Chronique Livre :
PRINCIPE DE SUSPENSION de Vanessa Bamberger

Publié par Psycho-Pat le 02/01/2017
pooto : respirateur hospitalier (Pixabay)
Le pitch
Thomas, la quarantaine, est dans le coma. Il survit à peine, branché à un respirateur. Malgré les soins qui lui sont prodigués, il ne se réveille pas et Olivia, son épouse, attend anxieusement qu'il revienne à la vie. C'est un battant pourtant, un chef d'entreprise, un homme qui ne s'avoue jamais vaincu. Olivia, son amour délaissé à cause de son travail, patiente, jour après jour, évoque sa vie, guette les machines qui font respirer son mari, pantin sans aucune autonomie, les maigres renseignements médicaux, elle est calme, discrète. Leur temps s'est arrêté, il est entre parenthèse, mais rien n'empêche les esprits de tourner...

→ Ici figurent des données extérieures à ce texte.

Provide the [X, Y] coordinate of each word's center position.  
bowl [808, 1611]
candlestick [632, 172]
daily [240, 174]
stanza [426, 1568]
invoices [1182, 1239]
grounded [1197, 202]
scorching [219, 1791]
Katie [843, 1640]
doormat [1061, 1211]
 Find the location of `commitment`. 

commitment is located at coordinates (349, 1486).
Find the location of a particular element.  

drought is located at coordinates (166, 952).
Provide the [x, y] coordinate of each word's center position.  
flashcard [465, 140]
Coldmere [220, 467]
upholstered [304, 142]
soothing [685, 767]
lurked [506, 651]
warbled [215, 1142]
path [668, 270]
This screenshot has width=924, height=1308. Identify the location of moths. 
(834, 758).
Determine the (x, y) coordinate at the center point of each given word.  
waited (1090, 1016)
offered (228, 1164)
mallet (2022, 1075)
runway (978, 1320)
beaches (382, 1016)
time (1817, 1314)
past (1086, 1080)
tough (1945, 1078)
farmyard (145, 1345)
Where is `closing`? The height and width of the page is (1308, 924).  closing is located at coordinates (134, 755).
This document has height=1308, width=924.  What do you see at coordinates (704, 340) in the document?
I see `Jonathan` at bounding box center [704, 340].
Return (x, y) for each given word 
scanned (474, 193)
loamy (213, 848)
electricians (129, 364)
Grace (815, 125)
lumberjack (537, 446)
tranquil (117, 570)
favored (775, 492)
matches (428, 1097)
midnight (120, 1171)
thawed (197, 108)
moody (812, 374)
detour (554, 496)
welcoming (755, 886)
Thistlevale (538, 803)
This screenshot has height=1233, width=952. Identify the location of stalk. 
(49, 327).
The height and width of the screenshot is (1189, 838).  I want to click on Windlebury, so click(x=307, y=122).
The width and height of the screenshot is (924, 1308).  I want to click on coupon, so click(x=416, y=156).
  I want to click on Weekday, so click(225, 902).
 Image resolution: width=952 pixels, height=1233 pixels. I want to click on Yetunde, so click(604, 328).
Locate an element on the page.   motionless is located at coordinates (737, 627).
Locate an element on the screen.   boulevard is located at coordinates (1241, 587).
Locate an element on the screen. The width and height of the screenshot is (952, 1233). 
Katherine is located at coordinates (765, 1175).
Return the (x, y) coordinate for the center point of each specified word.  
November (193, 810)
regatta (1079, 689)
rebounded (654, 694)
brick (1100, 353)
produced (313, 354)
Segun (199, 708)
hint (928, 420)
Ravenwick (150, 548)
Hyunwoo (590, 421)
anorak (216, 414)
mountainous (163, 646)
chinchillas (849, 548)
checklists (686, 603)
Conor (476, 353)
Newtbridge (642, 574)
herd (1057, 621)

Depuis qu'il a racheté Packinter, une petite entreprise de plasturgie spécialisée dans les dispositifs pharmaceutiques, Thomas fait des pieds et des mains pour conserver l'emploi et la filière industrielle dans le grand ouest où il s'est établi. Rien n'est facile, rien n'est donné, il subit, comme les autres, la loi du plus fort, les trahisons professionnelles, les pannes de machine ou les aléas du marché dans son secteur très restreint.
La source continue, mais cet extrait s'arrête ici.